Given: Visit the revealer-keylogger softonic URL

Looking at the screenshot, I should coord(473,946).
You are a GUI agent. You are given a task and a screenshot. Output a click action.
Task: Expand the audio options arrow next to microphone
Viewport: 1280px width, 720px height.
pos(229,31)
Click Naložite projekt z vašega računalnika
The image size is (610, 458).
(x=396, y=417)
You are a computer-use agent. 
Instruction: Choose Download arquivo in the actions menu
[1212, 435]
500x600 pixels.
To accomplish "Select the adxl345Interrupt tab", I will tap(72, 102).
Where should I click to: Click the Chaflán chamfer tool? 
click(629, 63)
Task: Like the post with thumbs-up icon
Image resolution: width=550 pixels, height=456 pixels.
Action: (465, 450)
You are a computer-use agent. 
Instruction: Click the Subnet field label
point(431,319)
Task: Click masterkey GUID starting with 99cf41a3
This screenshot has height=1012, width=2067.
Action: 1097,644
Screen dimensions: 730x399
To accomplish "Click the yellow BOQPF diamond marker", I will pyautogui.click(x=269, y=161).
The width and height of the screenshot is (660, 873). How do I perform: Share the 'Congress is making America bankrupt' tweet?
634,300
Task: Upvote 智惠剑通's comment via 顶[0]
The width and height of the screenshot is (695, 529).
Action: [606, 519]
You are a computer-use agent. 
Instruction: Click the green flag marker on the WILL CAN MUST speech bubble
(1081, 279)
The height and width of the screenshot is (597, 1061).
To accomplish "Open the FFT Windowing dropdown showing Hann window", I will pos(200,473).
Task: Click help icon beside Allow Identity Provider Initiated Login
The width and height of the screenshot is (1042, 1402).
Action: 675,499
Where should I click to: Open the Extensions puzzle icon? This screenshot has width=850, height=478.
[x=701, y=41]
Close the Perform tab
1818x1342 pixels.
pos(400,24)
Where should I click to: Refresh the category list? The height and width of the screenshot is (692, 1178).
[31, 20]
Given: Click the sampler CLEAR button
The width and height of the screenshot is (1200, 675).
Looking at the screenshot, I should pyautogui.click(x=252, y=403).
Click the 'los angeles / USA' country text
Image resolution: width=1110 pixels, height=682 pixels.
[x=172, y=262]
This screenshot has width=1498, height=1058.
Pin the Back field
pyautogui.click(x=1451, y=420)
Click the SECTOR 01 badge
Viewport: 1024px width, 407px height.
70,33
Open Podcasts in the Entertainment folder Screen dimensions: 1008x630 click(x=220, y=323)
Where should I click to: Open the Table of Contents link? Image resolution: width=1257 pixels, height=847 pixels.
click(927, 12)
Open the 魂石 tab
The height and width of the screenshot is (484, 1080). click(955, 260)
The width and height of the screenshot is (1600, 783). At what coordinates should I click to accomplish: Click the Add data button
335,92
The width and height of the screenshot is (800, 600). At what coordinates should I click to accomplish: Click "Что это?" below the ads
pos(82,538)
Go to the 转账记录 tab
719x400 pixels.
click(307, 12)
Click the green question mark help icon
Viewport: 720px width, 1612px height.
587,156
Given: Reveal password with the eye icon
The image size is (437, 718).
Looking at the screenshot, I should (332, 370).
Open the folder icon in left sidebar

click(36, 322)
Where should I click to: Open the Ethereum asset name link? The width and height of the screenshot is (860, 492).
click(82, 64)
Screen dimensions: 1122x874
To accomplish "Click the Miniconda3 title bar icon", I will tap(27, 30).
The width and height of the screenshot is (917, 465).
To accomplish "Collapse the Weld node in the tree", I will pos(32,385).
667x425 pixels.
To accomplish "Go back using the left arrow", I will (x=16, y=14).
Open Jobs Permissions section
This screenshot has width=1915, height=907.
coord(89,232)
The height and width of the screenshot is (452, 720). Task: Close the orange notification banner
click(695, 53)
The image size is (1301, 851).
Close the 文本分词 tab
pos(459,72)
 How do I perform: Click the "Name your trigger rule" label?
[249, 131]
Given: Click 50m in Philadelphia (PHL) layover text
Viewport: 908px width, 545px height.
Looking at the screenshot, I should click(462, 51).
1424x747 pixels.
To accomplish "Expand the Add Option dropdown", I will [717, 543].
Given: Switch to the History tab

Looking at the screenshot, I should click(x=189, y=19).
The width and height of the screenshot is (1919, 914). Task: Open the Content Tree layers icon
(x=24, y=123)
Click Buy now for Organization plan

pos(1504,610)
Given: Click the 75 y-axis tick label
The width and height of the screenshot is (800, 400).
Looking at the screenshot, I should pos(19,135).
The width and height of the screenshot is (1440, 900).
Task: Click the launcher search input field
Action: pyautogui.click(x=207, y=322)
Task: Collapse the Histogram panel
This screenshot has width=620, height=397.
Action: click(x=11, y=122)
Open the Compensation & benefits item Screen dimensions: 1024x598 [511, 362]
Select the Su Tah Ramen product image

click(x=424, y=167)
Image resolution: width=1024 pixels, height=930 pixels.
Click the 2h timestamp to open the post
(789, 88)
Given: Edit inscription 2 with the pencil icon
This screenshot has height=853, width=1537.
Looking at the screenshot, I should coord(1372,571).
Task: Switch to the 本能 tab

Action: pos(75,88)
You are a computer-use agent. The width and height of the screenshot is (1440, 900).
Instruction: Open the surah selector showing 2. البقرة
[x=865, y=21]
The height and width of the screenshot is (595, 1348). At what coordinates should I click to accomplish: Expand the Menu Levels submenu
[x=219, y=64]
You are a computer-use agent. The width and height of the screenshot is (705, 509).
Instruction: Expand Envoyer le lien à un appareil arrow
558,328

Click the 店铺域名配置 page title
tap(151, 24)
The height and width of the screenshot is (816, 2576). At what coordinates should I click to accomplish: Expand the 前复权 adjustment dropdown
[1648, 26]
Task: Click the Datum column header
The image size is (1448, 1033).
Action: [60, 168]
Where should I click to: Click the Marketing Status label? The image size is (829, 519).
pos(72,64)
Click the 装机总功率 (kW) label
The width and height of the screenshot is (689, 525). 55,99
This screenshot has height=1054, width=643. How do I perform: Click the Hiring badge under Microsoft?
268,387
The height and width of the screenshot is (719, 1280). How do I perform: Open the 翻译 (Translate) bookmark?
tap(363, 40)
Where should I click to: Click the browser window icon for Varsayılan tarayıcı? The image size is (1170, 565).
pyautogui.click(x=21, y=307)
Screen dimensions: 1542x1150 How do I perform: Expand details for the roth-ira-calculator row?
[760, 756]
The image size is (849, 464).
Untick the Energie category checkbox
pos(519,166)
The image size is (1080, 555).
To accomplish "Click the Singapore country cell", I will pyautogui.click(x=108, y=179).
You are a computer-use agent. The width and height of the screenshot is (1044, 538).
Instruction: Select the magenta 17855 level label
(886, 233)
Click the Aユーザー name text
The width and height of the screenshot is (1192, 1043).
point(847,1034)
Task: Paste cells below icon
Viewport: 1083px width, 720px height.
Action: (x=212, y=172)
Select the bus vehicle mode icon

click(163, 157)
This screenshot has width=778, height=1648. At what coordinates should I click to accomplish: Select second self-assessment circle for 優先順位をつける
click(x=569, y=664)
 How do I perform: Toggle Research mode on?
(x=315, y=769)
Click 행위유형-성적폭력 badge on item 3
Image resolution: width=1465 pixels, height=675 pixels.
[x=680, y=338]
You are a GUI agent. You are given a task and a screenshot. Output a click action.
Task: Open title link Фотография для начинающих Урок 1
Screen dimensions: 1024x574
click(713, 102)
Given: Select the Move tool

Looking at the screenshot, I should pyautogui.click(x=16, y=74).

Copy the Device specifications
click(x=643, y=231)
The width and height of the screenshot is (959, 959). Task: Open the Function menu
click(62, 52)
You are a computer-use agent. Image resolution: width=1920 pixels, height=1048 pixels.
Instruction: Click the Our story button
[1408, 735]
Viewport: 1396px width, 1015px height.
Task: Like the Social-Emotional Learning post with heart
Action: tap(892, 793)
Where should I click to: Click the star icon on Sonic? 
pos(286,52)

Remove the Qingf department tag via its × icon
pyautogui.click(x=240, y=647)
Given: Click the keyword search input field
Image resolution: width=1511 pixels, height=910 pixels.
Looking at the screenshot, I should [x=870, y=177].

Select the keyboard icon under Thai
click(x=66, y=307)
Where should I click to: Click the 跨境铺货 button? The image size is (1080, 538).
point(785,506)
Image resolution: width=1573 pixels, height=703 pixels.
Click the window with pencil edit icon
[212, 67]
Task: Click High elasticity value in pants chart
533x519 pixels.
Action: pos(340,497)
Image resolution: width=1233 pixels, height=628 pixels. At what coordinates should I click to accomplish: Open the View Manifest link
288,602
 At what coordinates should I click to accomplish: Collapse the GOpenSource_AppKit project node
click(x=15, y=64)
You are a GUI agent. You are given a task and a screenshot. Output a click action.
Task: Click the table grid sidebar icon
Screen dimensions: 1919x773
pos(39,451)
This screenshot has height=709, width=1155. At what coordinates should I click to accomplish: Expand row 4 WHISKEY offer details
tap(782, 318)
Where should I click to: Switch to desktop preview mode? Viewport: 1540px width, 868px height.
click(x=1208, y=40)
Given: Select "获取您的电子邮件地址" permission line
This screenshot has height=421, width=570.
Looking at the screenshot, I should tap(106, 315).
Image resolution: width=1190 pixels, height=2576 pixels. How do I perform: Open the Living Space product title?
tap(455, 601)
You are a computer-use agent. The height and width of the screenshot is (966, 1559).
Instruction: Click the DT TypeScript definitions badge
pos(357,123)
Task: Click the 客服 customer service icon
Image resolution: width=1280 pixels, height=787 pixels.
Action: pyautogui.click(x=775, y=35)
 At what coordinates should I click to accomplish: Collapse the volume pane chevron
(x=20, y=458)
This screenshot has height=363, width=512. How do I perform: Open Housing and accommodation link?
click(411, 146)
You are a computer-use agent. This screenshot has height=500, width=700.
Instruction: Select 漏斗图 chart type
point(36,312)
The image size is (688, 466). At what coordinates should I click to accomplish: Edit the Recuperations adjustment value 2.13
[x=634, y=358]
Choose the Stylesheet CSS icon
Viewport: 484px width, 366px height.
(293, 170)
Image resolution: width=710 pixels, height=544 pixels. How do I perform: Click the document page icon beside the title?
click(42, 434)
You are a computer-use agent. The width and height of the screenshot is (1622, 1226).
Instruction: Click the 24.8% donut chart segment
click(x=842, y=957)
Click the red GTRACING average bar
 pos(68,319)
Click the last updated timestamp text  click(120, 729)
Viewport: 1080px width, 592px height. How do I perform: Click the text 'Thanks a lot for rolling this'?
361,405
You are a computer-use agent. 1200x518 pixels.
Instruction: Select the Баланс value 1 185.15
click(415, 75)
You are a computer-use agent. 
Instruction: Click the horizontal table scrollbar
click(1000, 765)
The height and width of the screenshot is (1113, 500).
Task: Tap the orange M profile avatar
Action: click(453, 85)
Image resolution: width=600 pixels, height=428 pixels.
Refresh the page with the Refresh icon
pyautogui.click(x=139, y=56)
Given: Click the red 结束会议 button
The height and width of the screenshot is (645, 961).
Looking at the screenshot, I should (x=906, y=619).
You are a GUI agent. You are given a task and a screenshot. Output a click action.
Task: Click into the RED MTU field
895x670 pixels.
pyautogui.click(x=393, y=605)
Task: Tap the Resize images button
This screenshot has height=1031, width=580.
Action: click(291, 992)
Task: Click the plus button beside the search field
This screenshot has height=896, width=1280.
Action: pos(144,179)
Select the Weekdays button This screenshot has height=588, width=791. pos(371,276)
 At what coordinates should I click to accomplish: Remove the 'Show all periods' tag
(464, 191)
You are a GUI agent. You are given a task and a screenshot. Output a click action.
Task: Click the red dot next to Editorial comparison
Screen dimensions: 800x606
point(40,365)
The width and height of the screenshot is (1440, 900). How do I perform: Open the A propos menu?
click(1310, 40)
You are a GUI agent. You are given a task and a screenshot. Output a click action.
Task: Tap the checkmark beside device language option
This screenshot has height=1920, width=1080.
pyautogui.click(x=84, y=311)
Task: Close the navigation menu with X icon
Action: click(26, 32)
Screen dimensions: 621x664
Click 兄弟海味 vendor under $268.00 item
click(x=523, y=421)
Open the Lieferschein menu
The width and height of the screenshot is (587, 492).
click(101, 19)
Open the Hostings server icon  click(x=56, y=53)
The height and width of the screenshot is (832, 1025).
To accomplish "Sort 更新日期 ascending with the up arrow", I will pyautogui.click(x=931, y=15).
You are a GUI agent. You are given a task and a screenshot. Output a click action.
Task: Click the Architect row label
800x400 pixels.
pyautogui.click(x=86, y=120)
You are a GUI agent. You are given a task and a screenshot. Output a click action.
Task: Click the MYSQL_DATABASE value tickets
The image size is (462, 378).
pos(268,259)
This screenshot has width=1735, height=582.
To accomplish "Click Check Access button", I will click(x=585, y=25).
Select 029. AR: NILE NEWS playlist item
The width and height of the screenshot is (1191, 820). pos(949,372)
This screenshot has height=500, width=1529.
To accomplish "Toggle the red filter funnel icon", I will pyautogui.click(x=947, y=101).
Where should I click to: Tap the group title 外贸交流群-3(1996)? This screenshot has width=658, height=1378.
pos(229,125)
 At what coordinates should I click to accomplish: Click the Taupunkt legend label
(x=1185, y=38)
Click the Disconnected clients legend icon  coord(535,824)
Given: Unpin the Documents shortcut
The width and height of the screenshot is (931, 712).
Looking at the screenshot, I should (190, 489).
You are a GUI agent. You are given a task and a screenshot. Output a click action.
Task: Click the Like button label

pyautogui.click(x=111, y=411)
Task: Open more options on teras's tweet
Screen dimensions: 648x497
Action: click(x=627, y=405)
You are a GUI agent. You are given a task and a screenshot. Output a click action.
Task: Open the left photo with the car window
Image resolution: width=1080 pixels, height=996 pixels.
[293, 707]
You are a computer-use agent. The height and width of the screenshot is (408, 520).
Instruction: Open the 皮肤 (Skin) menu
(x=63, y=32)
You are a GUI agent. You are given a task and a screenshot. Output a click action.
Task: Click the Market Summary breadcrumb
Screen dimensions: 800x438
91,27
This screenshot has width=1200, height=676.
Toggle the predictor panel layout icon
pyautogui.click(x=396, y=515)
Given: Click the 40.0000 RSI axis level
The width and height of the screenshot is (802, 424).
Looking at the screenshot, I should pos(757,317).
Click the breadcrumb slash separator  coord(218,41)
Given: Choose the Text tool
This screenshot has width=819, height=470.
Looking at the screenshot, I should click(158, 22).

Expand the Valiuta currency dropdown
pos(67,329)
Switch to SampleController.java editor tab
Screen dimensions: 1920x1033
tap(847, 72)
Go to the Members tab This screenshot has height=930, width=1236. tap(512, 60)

Aim of the exercise:
Lines after the one containing "Task: Expand the" are not wanted; repeat exactly each line above from the first up to and including it.

Output for this task:
Given: Visit the revealer-keylogger softonic URL

Looking at the screenshot, I should coord(473,946).
You are a GUI agent. You are given a task and a screenshot. Output a click action.
Task: Expand the audio options arrow next to microphone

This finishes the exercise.